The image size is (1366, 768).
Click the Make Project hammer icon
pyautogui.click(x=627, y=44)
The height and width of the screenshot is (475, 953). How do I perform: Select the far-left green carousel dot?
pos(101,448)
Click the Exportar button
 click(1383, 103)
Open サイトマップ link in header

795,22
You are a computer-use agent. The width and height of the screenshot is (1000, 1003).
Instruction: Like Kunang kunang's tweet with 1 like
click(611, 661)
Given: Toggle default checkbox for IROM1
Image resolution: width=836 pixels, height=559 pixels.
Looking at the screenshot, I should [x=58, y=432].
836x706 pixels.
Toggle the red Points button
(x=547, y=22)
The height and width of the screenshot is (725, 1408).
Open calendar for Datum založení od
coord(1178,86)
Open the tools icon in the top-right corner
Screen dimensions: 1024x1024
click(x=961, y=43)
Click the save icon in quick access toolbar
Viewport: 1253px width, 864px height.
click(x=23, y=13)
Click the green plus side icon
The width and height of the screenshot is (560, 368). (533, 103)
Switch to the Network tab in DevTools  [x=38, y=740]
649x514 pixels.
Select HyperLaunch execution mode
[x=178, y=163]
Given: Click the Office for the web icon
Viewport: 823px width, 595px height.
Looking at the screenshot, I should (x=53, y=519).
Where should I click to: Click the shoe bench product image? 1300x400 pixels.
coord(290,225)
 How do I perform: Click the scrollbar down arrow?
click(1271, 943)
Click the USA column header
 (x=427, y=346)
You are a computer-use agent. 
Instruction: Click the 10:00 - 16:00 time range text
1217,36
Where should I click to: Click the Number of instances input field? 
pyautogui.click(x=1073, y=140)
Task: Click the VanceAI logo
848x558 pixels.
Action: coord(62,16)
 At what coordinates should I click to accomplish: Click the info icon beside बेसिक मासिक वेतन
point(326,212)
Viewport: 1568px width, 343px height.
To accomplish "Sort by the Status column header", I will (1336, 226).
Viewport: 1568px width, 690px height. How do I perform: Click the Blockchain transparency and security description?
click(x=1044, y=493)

▸ ACTION ITEM
Write out each line exactly, as it is shown above.

▸ RESULT
The image size is (1366, 768).
Click the Make Project hammer icon
pyautogui.click(x=627, y=44)
The height and width of the screenshot is (475, 953). How do I perform: Select the far-left green carousel dot?
pos(101,448)
Click the Exportar button
 click(1383, 103)
Open サイトマップ link in header

795,22
You are a computer-use agent. The width and height of the screenshot is (1000, 1003).
Instruction: Like Kunang kunang's tweet with 1 like
click(611, 661)
Given: Toggle default checkbox for IROM1
Image resolution: width=836 pixels, height=559 pixels.
Looking at the screenshot, I should [x=58, y=432].
836x706 pixels.
Toggle the red Points button
(x=547, y=22)
The height and width of the screenshot is (725, 1408).
Open calendar for Datum založení od
coord(1178,86)
Open the tools icon in the top-right corner
Screen dimensions: 1024x1024
click(x=961, y=43)
Click the save icon in quick access toolbar
Viewport: 1253px width, 864px height.
click(x=23, y=13)
Click the green plus side icon
The width and height of the screenshot is (560, 368). (533, 103)
Switch to the Network tab in DevTools  [x=38, y=740]
649x514 pixels.
Select HyperLaunch execution mode
[x=178, y=163]
Given: Click the Office for the web icon
Viewport: 823px width, 595px height.
Looking at the screenshot, I should (x=53, y=519).
Where should I click to: Click the shoe bench product image? 1300x400 pixels.
coord(290,225)
 How do I perform: Click the scrollbar down arrow?
click(1271, 943)
Click the USA column header
 (x=427, y=346)
You are a computer-use agent. 
Instruction: Click the 10:00 - 16:00 time range text
1217,36
Where should I click to: Click the Number of instances input field? 
pyautogui.click(x=1073, y=140)
Task: Click the VanceAI logo
848x558 pixels.
Action: coord(62,16)
 At what coordinates should I click to accomplish: Click the info icon beside बेसिक मासिक वेतन
point(326,212)
Viewport: 1568px width, 343px height.
To accomplish "Sort by the Status column header", I will (1336, 226).
Viewport: 1568px width, 690px height. How do I perform: Click the Blockchain transparency and security description?
click(x=1044, y=493)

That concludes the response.